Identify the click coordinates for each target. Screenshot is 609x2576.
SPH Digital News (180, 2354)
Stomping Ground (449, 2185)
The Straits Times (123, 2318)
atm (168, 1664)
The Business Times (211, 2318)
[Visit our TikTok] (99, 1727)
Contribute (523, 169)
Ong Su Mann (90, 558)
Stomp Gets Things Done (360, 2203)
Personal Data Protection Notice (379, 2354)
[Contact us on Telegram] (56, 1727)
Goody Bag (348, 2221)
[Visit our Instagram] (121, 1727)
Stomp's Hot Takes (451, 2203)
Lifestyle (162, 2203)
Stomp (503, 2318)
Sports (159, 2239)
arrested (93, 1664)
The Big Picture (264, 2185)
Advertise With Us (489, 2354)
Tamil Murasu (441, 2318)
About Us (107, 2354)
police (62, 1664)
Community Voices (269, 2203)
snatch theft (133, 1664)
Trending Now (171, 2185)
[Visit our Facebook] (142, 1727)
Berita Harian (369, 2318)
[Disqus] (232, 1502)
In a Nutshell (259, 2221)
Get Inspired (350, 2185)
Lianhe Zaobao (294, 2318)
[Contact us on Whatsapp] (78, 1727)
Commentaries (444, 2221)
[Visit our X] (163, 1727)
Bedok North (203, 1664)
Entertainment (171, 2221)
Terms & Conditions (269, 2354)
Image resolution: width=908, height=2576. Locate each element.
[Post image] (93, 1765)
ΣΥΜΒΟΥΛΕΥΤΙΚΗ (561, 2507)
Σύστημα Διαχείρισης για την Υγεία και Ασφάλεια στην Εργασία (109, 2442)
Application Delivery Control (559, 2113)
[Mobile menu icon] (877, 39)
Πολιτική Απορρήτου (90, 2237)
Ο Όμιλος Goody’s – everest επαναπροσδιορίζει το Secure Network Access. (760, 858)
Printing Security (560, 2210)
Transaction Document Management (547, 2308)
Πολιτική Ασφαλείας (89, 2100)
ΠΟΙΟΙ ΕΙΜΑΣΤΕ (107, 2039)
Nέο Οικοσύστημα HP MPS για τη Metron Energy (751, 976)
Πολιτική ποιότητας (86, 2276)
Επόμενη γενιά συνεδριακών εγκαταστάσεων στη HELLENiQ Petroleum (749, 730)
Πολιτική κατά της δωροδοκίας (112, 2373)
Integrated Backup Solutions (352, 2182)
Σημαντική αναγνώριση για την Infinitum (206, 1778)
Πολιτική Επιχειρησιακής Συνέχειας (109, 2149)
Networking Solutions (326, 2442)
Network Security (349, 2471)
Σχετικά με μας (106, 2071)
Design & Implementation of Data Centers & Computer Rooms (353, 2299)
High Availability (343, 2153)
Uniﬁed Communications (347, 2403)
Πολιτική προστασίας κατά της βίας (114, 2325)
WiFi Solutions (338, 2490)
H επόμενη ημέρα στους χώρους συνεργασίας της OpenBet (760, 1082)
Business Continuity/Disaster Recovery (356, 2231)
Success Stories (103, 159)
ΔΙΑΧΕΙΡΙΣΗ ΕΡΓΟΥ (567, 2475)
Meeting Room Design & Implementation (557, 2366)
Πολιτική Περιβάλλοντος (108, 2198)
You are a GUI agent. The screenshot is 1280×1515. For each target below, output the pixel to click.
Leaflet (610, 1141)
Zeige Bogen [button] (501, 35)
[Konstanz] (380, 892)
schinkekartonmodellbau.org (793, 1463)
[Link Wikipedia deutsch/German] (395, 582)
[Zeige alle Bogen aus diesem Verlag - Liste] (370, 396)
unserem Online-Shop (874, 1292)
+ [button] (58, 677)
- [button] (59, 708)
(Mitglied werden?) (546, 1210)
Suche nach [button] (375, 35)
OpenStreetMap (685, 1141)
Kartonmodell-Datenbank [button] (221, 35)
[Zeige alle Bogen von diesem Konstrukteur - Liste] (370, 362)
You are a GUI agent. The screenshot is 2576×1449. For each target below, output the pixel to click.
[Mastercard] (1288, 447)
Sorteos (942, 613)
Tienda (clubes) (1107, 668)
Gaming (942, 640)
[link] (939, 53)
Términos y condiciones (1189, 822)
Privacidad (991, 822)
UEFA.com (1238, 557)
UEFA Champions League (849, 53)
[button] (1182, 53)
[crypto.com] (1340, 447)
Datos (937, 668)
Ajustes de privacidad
# # #
TASK OBJECTIVE:
Reproduce exactly, with nothing added, the lines from the one that contains "OpenStreetMap (685, 1141)" to the end of the data.

WRITTEN SOLUTION:
OpenStreetMap (685, 1141)
Kartonmodell-Datenbank [button] (221, 35)
[Zeige alle Bogen von diesem Konstrukteur - Liste] (370, 362)
You are a GUI agent. The screenshot is 2576×1449. For each target below, output the pixel to click.
[Mastercard] (1288, 447)
Sorteos (942, 613)
Tienda (clubes) (1107, 668)
Gaming (942, 640)
[link] (939, 53)
Términos y condiciones (1189, 822)
Privacidad (991, 822)
UEFA.com (1238, 557)
UEFA Champions League (849, 53)
[button] (1182, 53)
[crypto.com] (1340, 447)
Datos (937, 668)
Ajustes de privacidad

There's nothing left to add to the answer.